`Minimum` and `maximum` are unsafe

serokell / universum

:milky_way: Prelude written in @Serokell

MIT License

176 stars 26 forks source link

`Minimum` and `maximum` are unsafe #211

Closed Martoon-00 closed 4 years ago

Martoon-00 commented 5 years ago

We strive to get rid of partial functions so we have changed head and other functions operating on lists to make them accept NonEmpty a.

However minimum and maximum functions are currently part of Container type class and thus can fail when an empty structure is provided.

Proposals out of my head:

Make those functions work only with NonEmpty a (I prefer this option).
Add an empty type class IsNotEmpty which NonEmpty and other similar structures would inherit, and add it as a constraint to our methods.
Make them return Maybe as their neighbor safeHead does (looks like a hack to me).

Martoon-00 commented 4 years ago

Okay, I got quite annoyed with the fact that this issue still exists.

Probably let's go with the same way we have for head: define maximum :: Ord a => NonEmpty a -> a and safeMaximum :: Ord a => t -> Element t (the latter would be part of Container). This seems like the most flexible solution.

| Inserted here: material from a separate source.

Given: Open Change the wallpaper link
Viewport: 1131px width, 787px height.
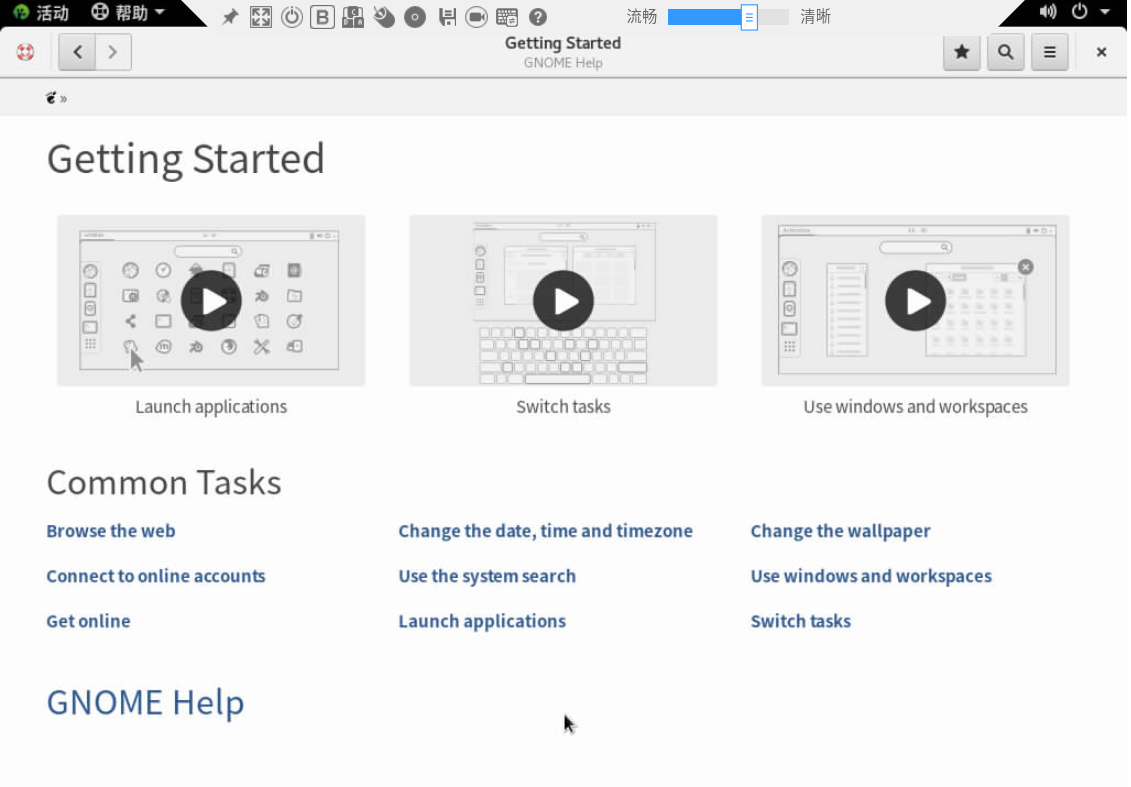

In #5 there is an opinion that we better rename safe head to headMay. Probably it would worth applying here, but not earlier than head itself is renamed.

The same should be applied to minimum, foldr1 and foldl1.

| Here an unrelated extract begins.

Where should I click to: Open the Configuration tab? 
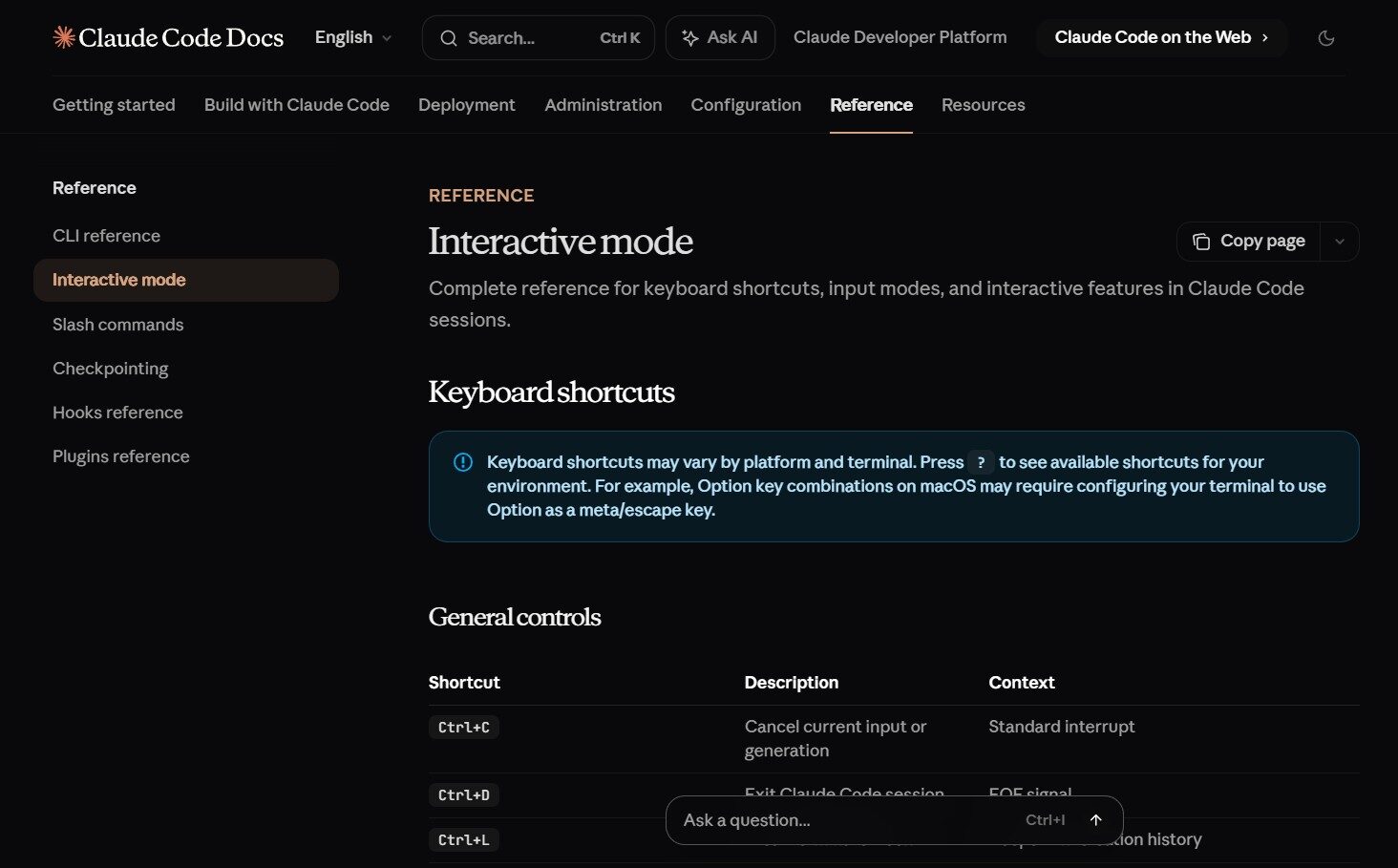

A quite unpleasant thing is that I won't be able to write fold1 (+) [1..5] anymore (and no one mostly uses OverloadedLists extension). Probably the only way to mitigate this is adding nonEmptyUnsafe :: HasCallStack => [a] -> NonEmpty [a].

Martoon-00 commented 4 years ago

By the way, if we went with IsNonEmpty solution, then quite an interesting hack is possible: since this typeclass would not contain any methods, one could define withUnsafeListOps :: (IsNonEmpty [] => a) -> a which could allow doing unsafe head and stuff within a particular block of code in case developer wants so.

Though that is not a sufficient reason to go with IsNonEmpty solution, and just importing Unsafe module qualified provides more fine-grained control over where unsafe functions should be used and where they should not.

gromakovsky commented 4 years ago

Probably let's go with the same way we have for head: define maximum :: Ord a => NonEmpty a -> a and safeMaximum :: Ord a => t -> Element t (the latter would be part of Container). This seems like the most flexible solution.

Sounds good to me.

Martoon-00 commented 4 years ago

Closed via #223.